▶ **SOURCE PASSAGE**

┌──

Alongside the growth of the internet itself, digital piracy evolves and grows rampant each year in every crevice of the digital world. Whether it’s crappy theater footage from a cam-recorder of an early 2000s movie, or a high-resolution copy of the same movie on a website infested with inappropriate ads, piracy has always had a place on the internet.
Piracy, during both the early and modern-day internet, differentiates from its quality and relevance. One of the more notable piracy-related notions was an anti-piracy ad that
played in theaters and televisions during 2004. The ad compared piracy to something as extreme as stealing a car, which had little to no effect on its audiences. The commercial ended up becoming one of the first spikes of the normalization of piracy, as the video ended up pushing the idea of piracy onto new audiences that weren’t aware that they could pirate content for themselves.
While the ad was being continuously ridiculed, it hadn’t helped its case when it was eventually revealed that the text used in the ad wasn’t their own, but had been pirated as well.
As for modern day piracy, both the quality and methods to stream movies and shows has shot up exponentially. The most common way for most “pirates” tends to range within niche websites. Though, as mentioned before, there is a gross amount of ads that usually depict inappropriate topics.
Beside websites, there are still a handful of ways internet surfs for their favorite movies to actively avoid pricey streaming services that usually have what they’re looking for.

└──

▶ **INFORMATION SUPPLIED**

┌──

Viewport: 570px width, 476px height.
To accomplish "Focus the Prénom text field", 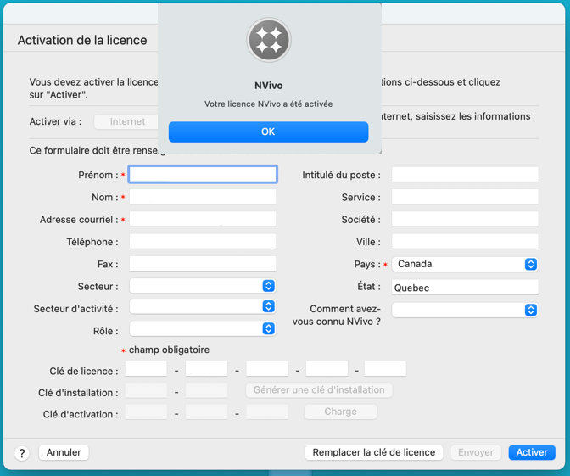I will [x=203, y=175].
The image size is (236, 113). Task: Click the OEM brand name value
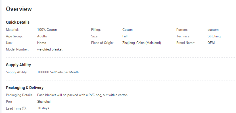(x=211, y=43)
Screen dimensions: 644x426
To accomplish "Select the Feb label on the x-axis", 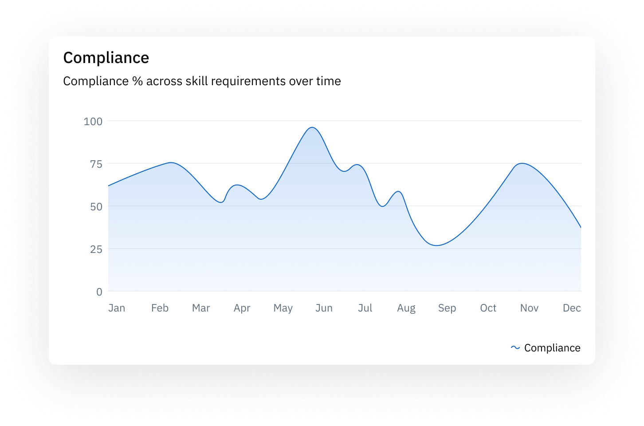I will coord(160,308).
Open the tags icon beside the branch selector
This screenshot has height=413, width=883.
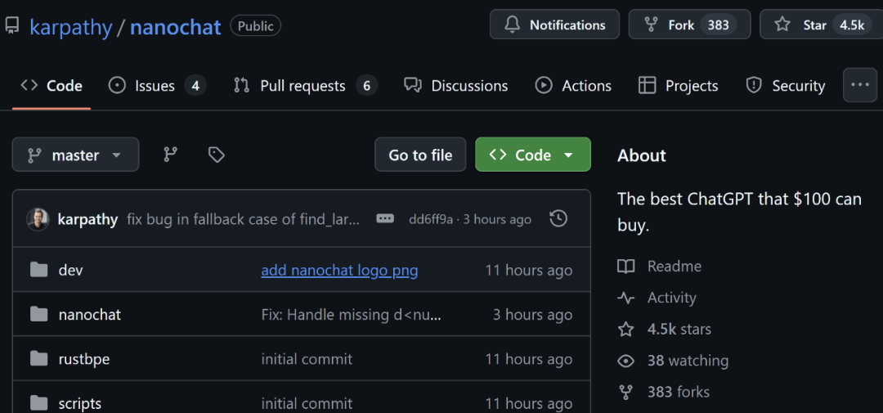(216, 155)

└──
┌──

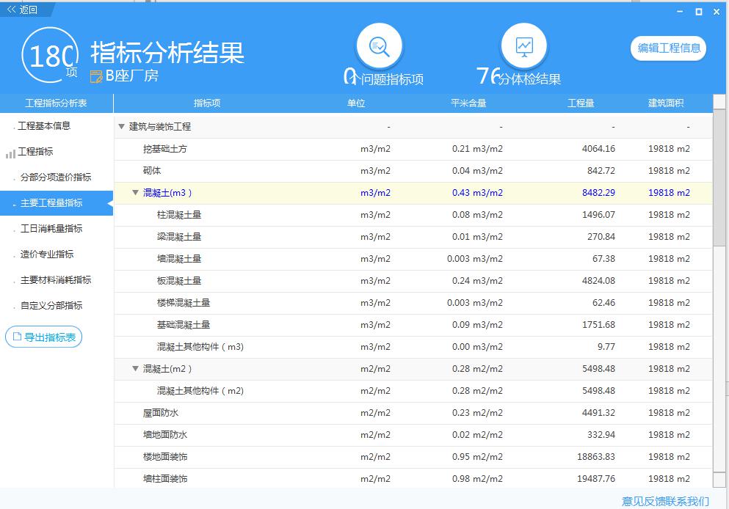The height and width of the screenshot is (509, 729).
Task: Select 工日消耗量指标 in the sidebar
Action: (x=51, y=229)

└──
┌──

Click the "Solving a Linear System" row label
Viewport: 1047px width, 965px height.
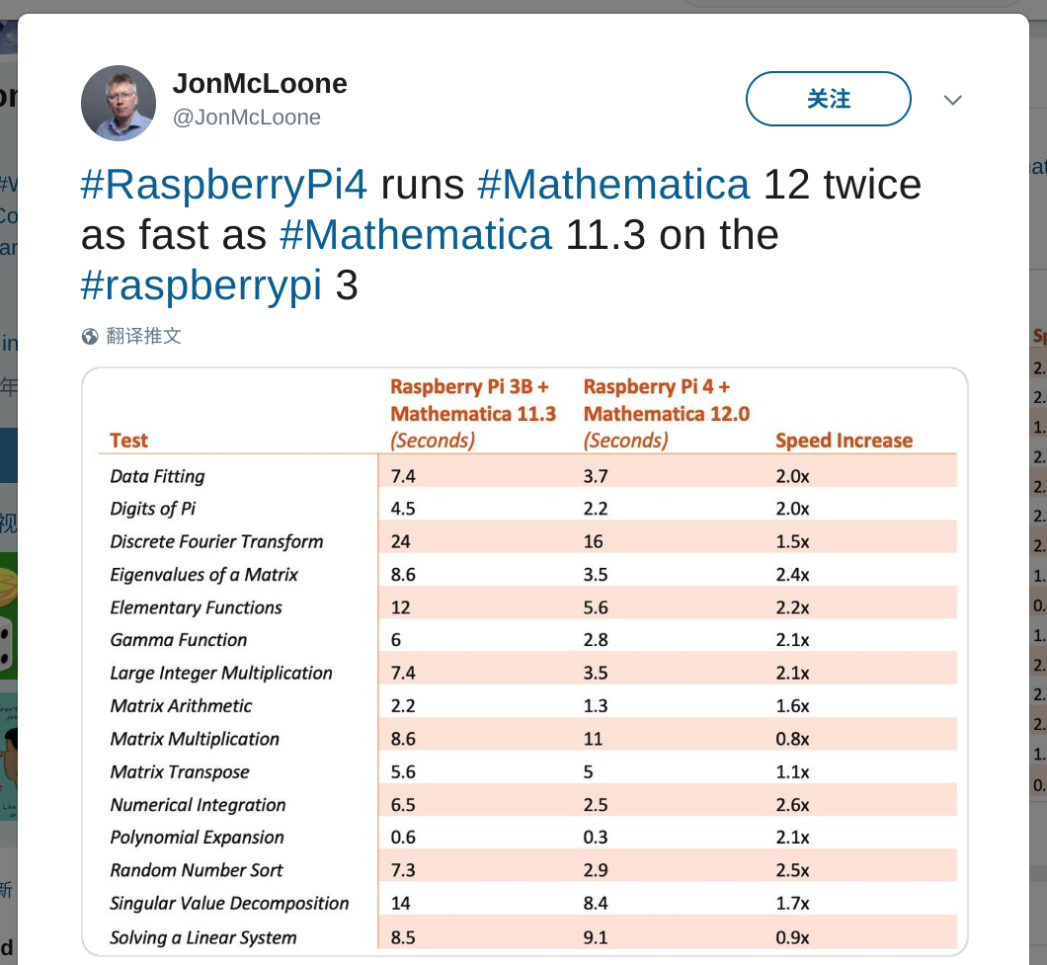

└──

▶ **TASKS FOR THIS EXERCISE**
A - According to the text on digital piracy, in what year did the anti-piracy ad play in theaters and on television?
B - Repeat everything in the text on digital piracy from "As for modern" down to "depict inappropriate topics.".

▶ **ANSWERS BELOW**
A - 2004

B -
As for modern day piracy, both the quality and methods to stream movies and shows has shot up exponentially. The most common way for most “pirates” tends to range within niche websites. Though, as mentioned before, there is a gross amount of ads that usually depict inappropriate topics.